> _EXERCISE GOAL_
Set down precisely the lines from the line with "This screenshot has height=624, width=486." through the end of the material, inclusive, and no pictures.

● ● ● ●

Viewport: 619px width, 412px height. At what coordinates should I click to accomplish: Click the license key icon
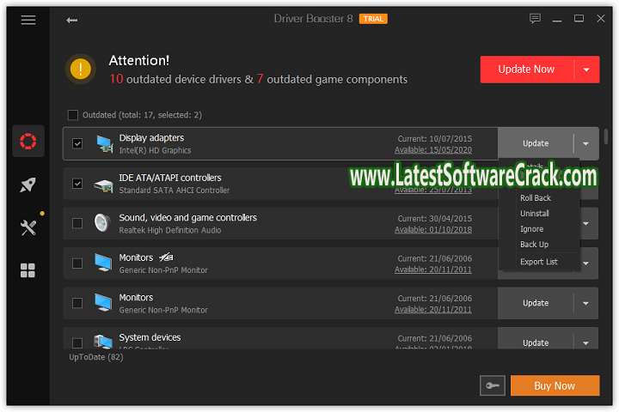pos(493,386)
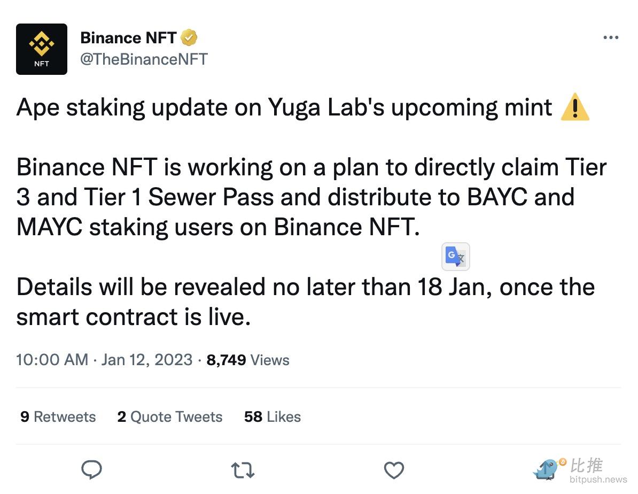View the 2 Quote Tweets
This screenshot has height=494, width=638.
(170, 416)
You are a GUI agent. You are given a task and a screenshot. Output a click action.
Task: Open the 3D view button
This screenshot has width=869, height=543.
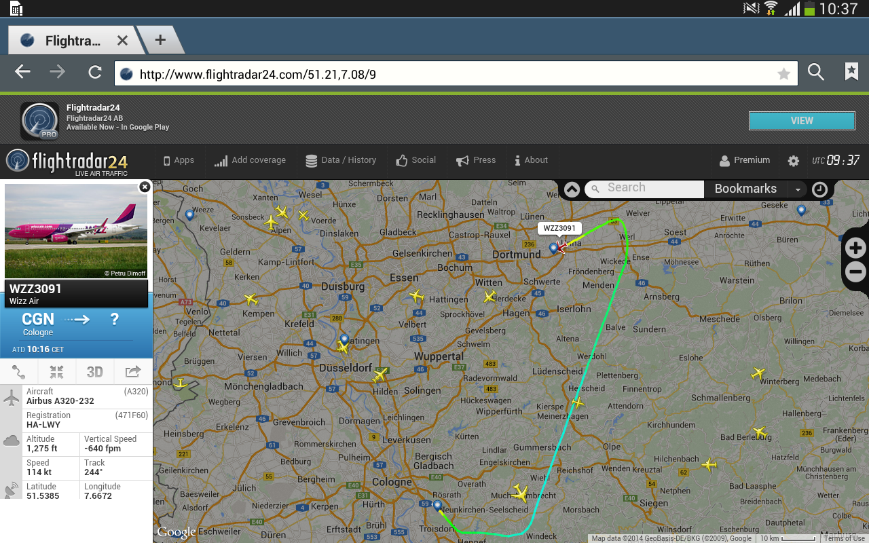(94, 372)
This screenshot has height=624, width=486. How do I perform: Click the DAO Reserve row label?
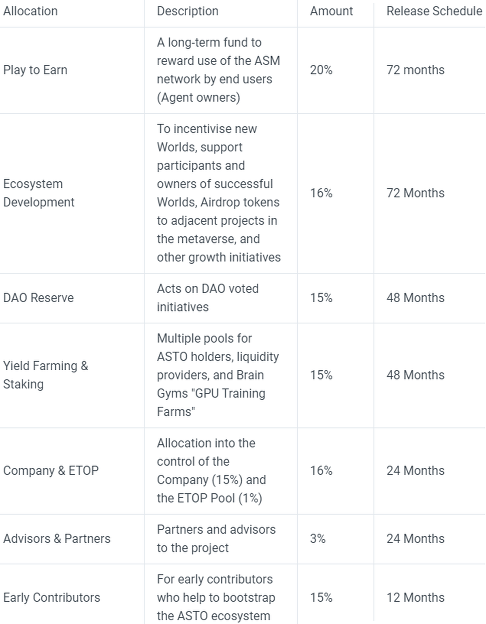tap(38, 298)
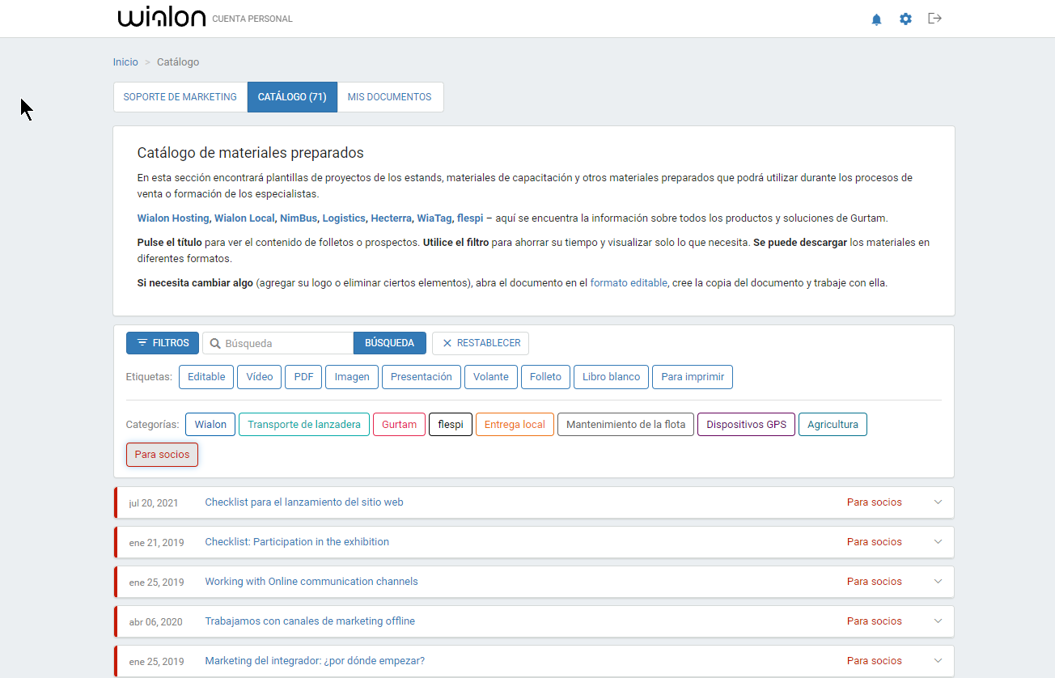Expand the Working with Online communication channels entry

pyautogui.click(x=937, y=581)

● ● ● ●

> _ANSWER SPACE_
This screenshot has height=624, width=486. How do I perform: Click the DAO Reserve row label?
tap(38, 298)
Expand the Working with Online communication channels entry

pyautogui.click(x=937, y=581)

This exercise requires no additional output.